Hong Kong leader says financial hub cannot afford any more 'chaos'

Reuters

Posted at Jun 09 2020 01:02 PM

HONG KONG - Hong Kong leader Carrie Lam warned on Tuesday the city could not afford further "chaos" as it marked the first anniversary of the start of rolling mass pro-democracy protests.

More than a million people flooded the streets a year ago to protest a bill by Lam's government that would have allowed people to be extradited to mainland China, where courts are controlled by the Communist Party, for trial.

Lam later withdrew the bill but the legislation triggered widespread concern that the central government in Beijing was stifling freedoms in the global financial hub, sparking months of anti-government protests.

"All of us can see the difficulty we have been through in the past year, and due to such serious situations we have more problems to deal with," Lam said during her weekly media conference, which coincided with the anniversary.

"We need to learn from mistakes, I wish all lawmakers can learn from mistakes - that Hong Kong cannot bear such chaos."

After a relative lull in protests during the coronavirus pandemic, demonstrators have returned to the streets in recent weeks and more rallies are expected.

Activists have called for people to gather at lunchtime and later on Thursday to mark the anniversary of last year's mass rally.
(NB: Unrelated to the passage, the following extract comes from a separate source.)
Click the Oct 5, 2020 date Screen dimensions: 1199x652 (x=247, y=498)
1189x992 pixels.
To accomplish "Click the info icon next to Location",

They have also announced plans to hold a referendum on Sunday about whether to launch a city-wide strike against national security laws proposed last month.

That legislation, which authorities insist will focus on "troublemakers" who pose a threat to national security, has ratcheted tensions higher. Lam cautioned against the activists' plans to hold a strike referendum.

"Over the past year, Hong Kongers and the world have been bearing witness to the deteriorating situation in Hong Kong, with Beijing tightening its grip over the city's liberties," democracy activist Joshua Wong said in a Twitter feed.

On Monday, a Chinese official suggested that the degree of autonomy that Hong Kong would have when the post-colonial agreement on its status runs out in 2047 could depend on how the city behaves until then.